Excellent supply chains begin with excellent internal operations. Defining key metrics such as cycle time, part counts and usage, then tracking this data, helps leaders benchmark performance and more effectively manage supply and demand. Unfortunately, with manual tracking, recording and analysis, data is often outdated, biased, and full of errors and gaps that can result in poor decision-making. When internal operational data is flawed, it’s difficult to accurately procure material and deliver finished goods on time. Even with automated data-collection solutions in place, leaders may be lost in a sea of data that does not provide insight or value. To turn this sea of data into usable, scalable and value-added insights, it’s essential to operationalize internal data. This means turning abstract concepts into measurable observations.
Connect the shop floor
Manufacturing equipment and shop floor operations generate millions of data points. This volume becomes overwhelming when left in its raw state. Connectivity platforms enable manufacturers to operationalize this data by capturing data from sensors, programmable logic controllers (PLCs) and machine control, then sending it directly to the cloud for cleaning and organization. Edge computing devices can also be deployed at the machine level and work through nodes in an edge network to partially process data prior to sending it to the cloud.

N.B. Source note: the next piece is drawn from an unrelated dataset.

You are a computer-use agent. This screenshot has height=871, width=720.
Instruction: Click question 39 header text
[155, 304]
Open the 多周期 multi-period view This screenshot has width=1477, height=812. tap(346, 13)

After it's collected and standardized, the data is then standardized into a common model with edge device compatibility. Some is sent directly to the cloud, some is partially processed, and some is immediately actionable, further supporting control and automation of equipment at the source.

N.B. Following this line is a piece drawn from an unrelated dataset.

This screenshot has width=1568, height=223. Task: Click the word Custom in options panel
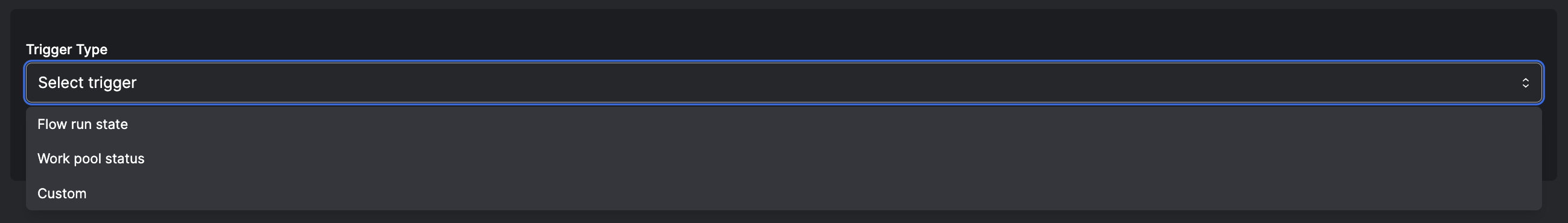tap(62, 193)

Operationalized data allows operators, technicians, managers and executives to act on insights generated from the shop floor. Some of the ways manufacturers can use operationalized data include:
- Production visibility — real-time data about production allows operators and managers to quickly respond to issues and improve factors including downtime, quality rejects and equipment lifespan.
- Machine condition monitoring — by monitoring the condition of machines, companies can develop predictive maintenance strategies to extend the lifespan of assets, reduce spare part costs and intervene before problems occur.
- Supply chain control — accurate data on setup and cycle times, efficient training and standard operating procedures, and improved schedule attainment can help manufacturers better plan and meet production goals.
- Bottleneck analysis — operationalized data can be used to identify and address bottlenecks in processes, such as those related to material staging, operator performance, facility layout and other issues.
Analyze operationalized data
Structured and contextualized data provides manufacturers with valuable insights. This operationalized data, which is stored in a centralized cloud platform, can be analyzed and made available to other systems for further context. The quality of the data and the insights it generates can improve the performance of connected systems, such as business intelligence tools, manufacturing execution systems, enterprise resource planning solutions, computerized maintenance management systems and other supply chain management software.
Operationalized data also benefits teams in production, maintenance, quality, planning and supply chain. By breaking down silos and creating a single source of truth, operationalized data enables real-time, data-driven decision-making, which can help improve processes in multiple areas. This data can lead to more efficient and effective operations, ultimately helping to drive business efficiency and successful supply chain planning.
Master internal operations with data
Measuring and optimizing the internal supply chain is crucial. Traditional methods of data collection, such as manual tracking and analysis, often result in inaccurate, outdated and biased data that can leads to flawed decision-making. Industry 5.0 technologies, such as the industrial internet of things (IIOT), allow manufacturers to capture and operationalize data from the shop floor to better understand performance and drive operational excellence. By using connectivity platforms to collect and standardize data, industry professionals can make real-time, data-driven decisions that improve efficiency and ensure that supply chain management reflects actual internal operational performance.